Hi all!
Just done an online update.
For some unknown reason, after doing an online update, the Apache2 update overwrites my /etc/sysconfig/apache2 configuration file.
Apache2 then refuses to start with the following error message:
Starting httpd2 (prefork) Syntax error on line 24 of /etc/apache2/sysconfig.d/global.conf: CustomLog takes two or three arguments, a file name, a custom log format string or format name, and an optional "env=" clause (see docs)
The command line was: /usr/sbin/httpd2-prefork -f /etc/apache2/httpd.conf failed Failed services in runlevel 3: apache2
To correct the problem, I have to overwrite the apache2 config file the update has kindly installed for me, with a backup copy, and then start Apache manually.

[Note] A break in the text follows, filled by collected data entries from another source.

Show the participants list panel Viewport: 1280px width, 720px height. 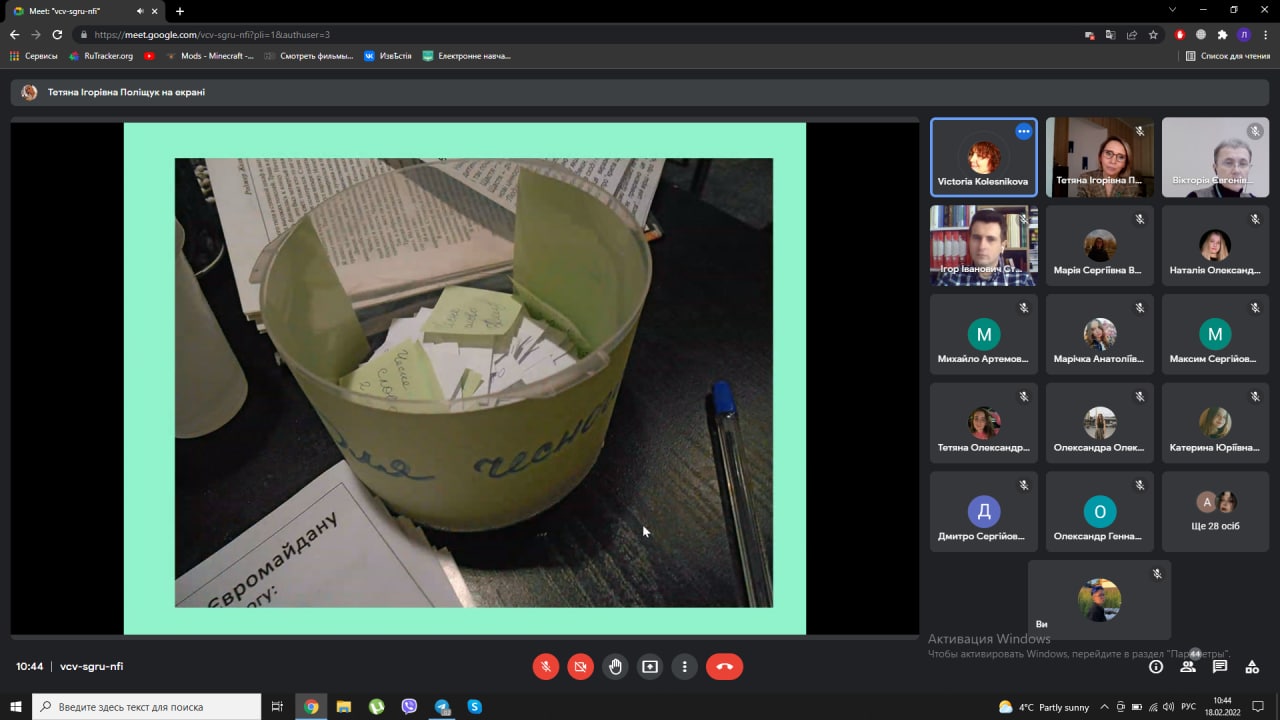(x=1188, y=666)
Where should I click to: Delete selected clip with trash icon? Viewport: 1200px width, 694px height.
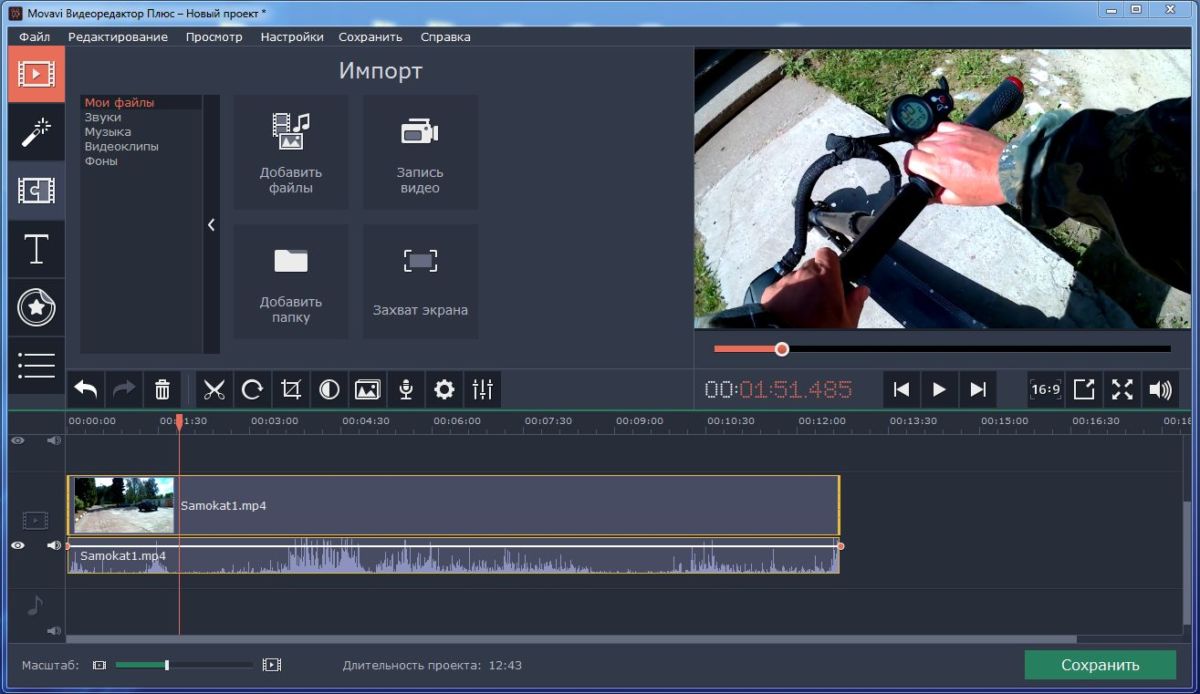pyautogui.click(x=163, y=390)
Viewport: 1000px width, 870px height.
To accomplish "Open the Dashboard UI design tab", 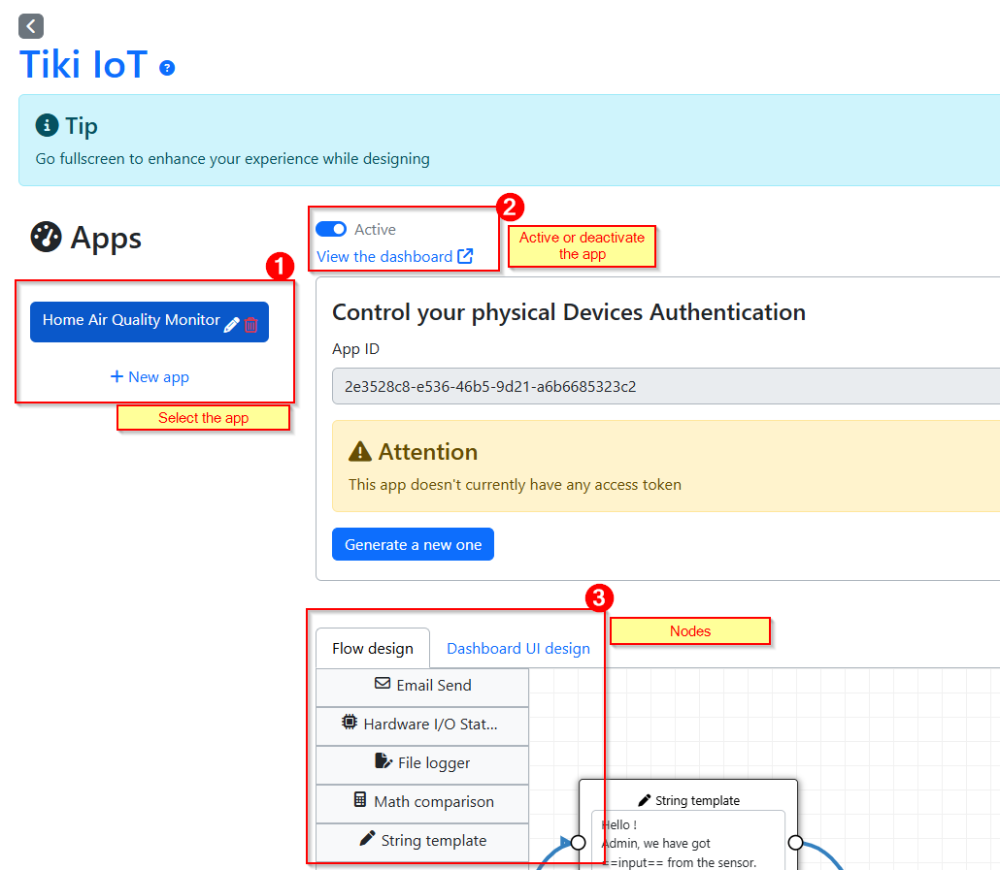I will coord(518,648).
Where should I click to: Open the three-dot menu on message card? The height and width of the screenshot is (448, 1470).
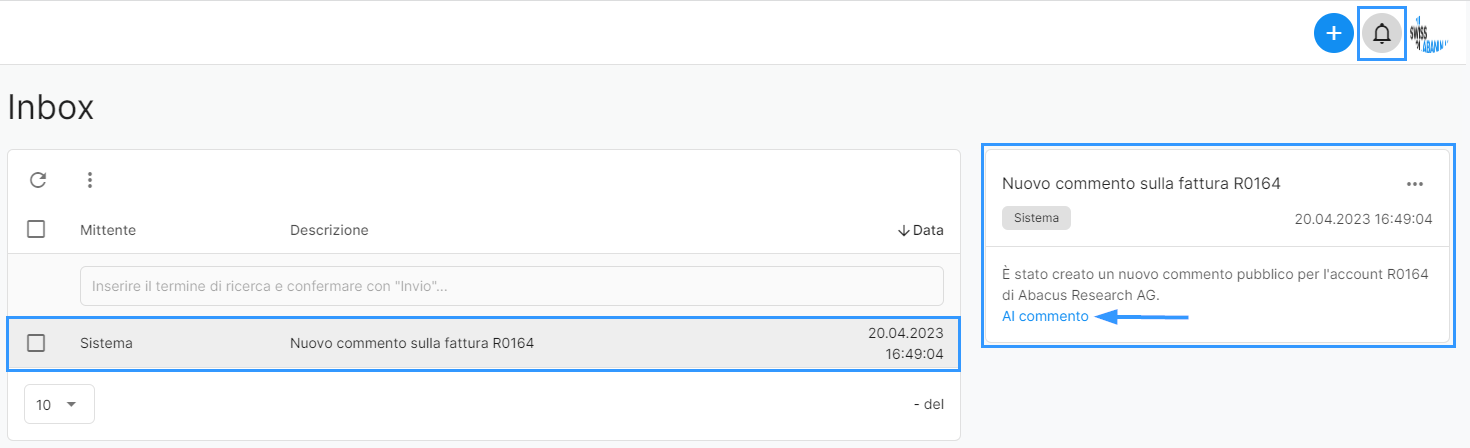click(x=1414, y=184)
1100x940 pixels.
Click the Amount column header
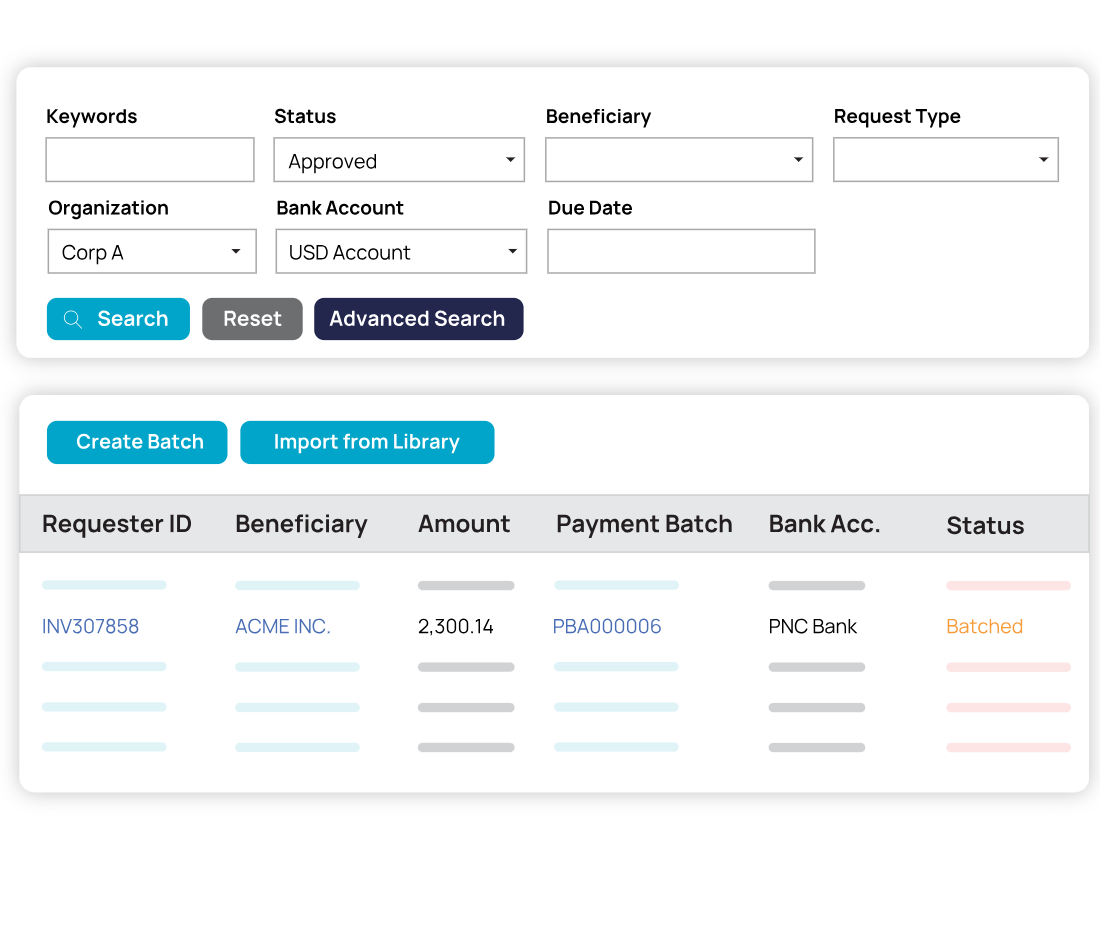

This is odd behaviour. Should a security update be allowed to overwite config files that have been manually altered by the sys admin?
Has anyone else noticed this behaviour?
This is what I have defined for Apache2 logs:
APACHE_ACCESS_LOG="/var/log/apache2/access_log common, /var/log/apache2/browser_log agent, /var/log/apache2/referer_log referer, /var/log/apache2/combined_access_log combined, /var/log/apache2/ROBOT_LOG agent"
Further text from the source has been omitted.